26/06/2026
Dietro la dipendenza c’è sempre una storia. E una persona che aspetta di essere vista.
Oggi, 26 giugno, si celebra la Giornata Mondiale contro la Droga. Come psicologa, ma prima ancora come essere umano, sento il dovere di andare oltre i numeri e le definizioni cliniche. La tossicodipendenza non è una scelta di vita, né una colpa da punire con il giudizio: è un urlo silenzioso, il tentativo disperato di anestetizzare un dolore profondo, un vuoto o un trauma che non si riesce a dire a parole.
Chi cade in questo tunnel vive una doppia prigionia: quella della sostanza e quella dell'isolamento.

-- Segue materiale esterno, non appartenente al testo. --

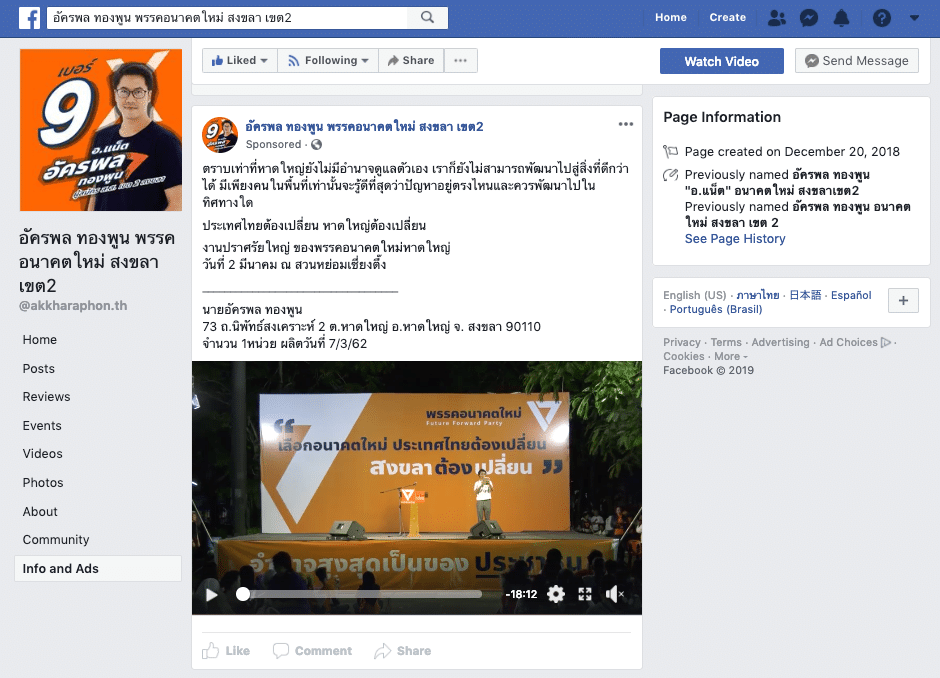Viewport: 940px width, 678px height.
Task: Open account menu arrow in top bar
Action: click(x=914, y=18)
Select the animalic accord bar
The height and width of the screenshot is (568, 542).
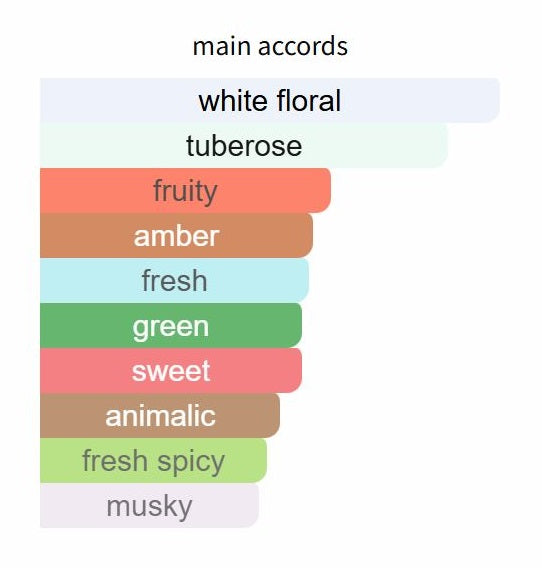click(160, 415)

Spesso, la paura del giudizio spinge queste persone a nascondersi, diventando, appunto, "invisibili" agli occhi della società (proprio come ci ricorda l'immagine
Cosa possiamo fare noi?
Stare accanto a chi soffre di una dipendenza è una delle sfide più complesse e dolorose, anche per le famiglie. Eppure, è proprio lì che risiede la chiave della cura.
Ascoltare senza giudicare: Sostituire la condanna con l'empatia. Il giudizio allontana, la comprensione avvicina.
Riconoscere la persona oltre il problema: Ricordare a chi amiamo che il loro valore non coincide con la loro dipendenza.
Chiedere aiuto: Non si può e non si deve fare tutto da soli. Riconoscere il limite e affidarsi a professionisti della salute mentale e a reti di supporto è il primo vero passo verso la rinascita.
Nessuno dovrebbe sentirsi solo nel buio. Oggi prendiamoci l'impegno di tendere una mano, di guardare oltre il pregiudizio e di fare in modo che nessuno sia mai più invisibile.